Question 1

What is GPTree?

Accepted Answer

GPTree is a decision tree whose splits are generated and evaluated by a large language model. Developed at Vela Partners in collaboration with the University of Oxford, it is a framework for explainable decision-making in domains where predictions must be both accurate and auditable. Its primary application is founder success prediction in venture capital.

Question 2

How does GPTree predict startup success?

Accepted Answer

GPTree builds a decision tree in which each internal node is a natural-language question about a founder or company, generated and evaluated by an LLM. To score a new founder, the tree is walked top-down: at each node the LLM answers the question based on the founder's profile and routes the sample to yes or no. Tree construction runs in five stages: Task Contextualization, Insight Generation, Question Candidate Generation, Decision Split Optimization (weighted Gini impurity), and Expert Refinement. The backend model in the paper is GPT-4o-mini.

Question 3

How accurate is GPTree?

Accepted Answer

The cross-validated academic version achieves 37.3% precision on a 9,892 founder dataset (9.9% base rate), rising to 40.8% with expert-in-the-loop refinement. Scaled to the US unicorn base rate of 1.9%, this corresponds to 7.8% precision on inception-stage unicorn identification. The best production model in the paper reaches 17.9% precision (9x the market baseline). Later Think-Reason-Learn models reach 19% to 38% on the same scaled basis (10x to 20x lift).

Question 4

What makes GPTree explainable?

Accepted Answer

Every prediction corresponds to a specific root-to-leaf path through the tree, which is a sequence of natural-language questions and answers a human can read, verify, and disagree with. There is no post-hoc explanation layer. The explanation is the model. Experts can also edit specific nodes directly, so the tree becomes an editable representation of the firm's investment logic.

Question 5

How does GPTree relate to quant VC more broadly?

Accepted Answer

GPTree is the foundational paper in Vela's quant VC research program.

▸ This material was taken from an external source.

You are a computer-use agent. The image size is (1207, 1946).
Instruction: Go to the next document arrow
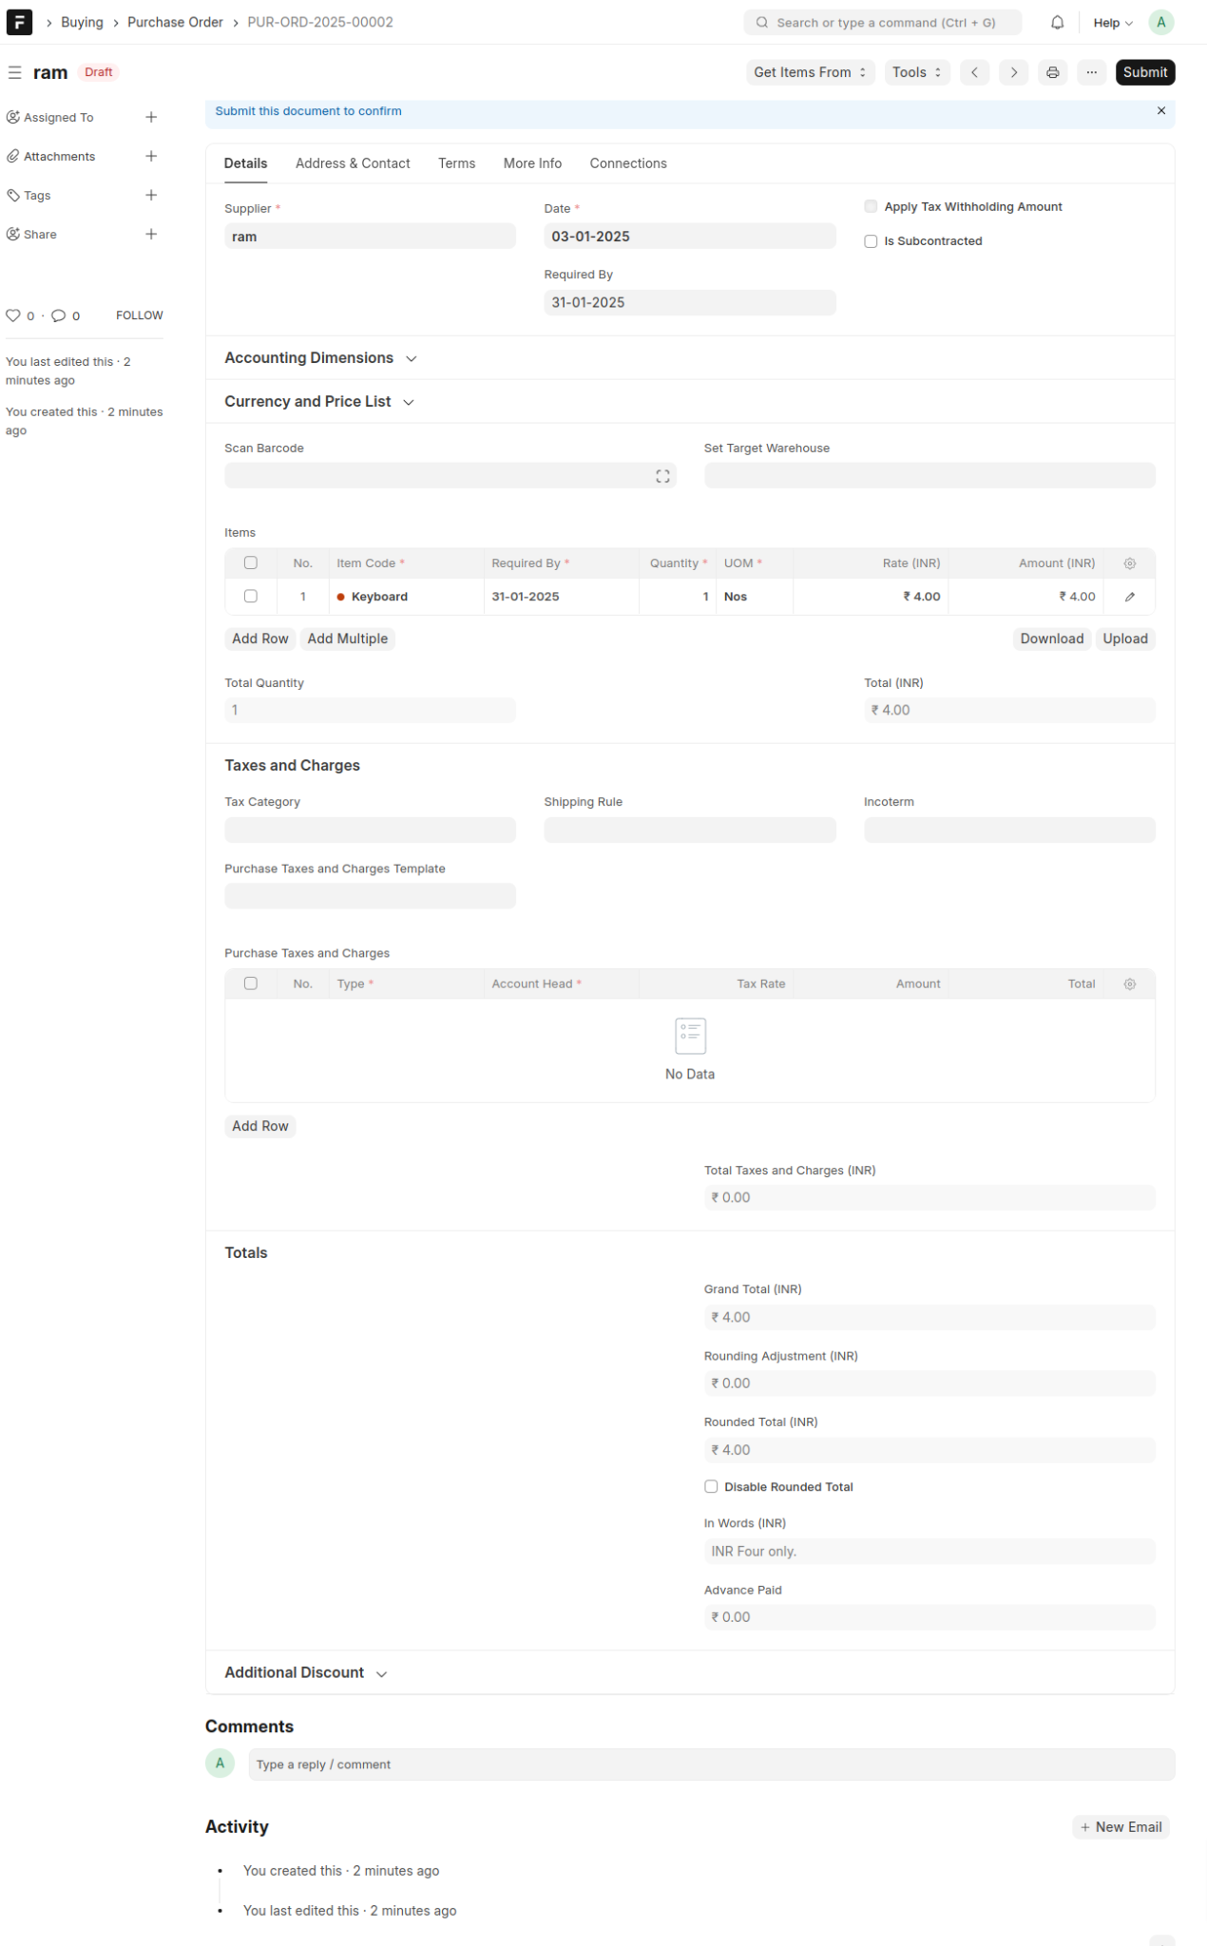[x=1013, y=72]
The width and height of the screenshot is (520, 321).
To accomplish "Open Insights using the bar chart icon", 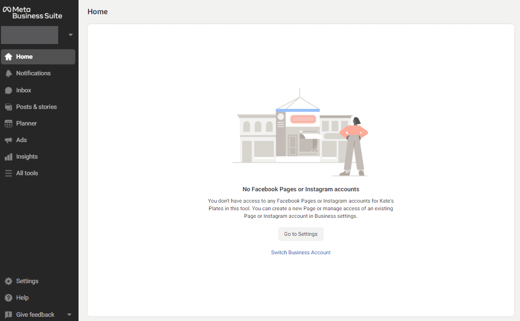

It was the first to demonstrate that LLMs could generate the structure of a decision system, that human experts could edit that structure directly, and that natural-language reasoning could be made reproducible enough for high-stakes allocation decisions. Random Rule Forest, Reasoned Rule Mining, and Policy Induction extend and generalize its design.

Question 6

What are GPTree's limitations?

Accepted Answer

Three explicit limitations: CODE-type nodes depend on LLM-generated Python that is not always reliable; INFERENCE nodes are non-deterministic so different phrasings can produce different results; and when information is missing from a founder's profile, the LLM can hallucinate rather than abstain. The dataset also reflects founders who voluntarily disclosed information publicly, introducing selection bias. These limitations motivated the subsequent Vela papers.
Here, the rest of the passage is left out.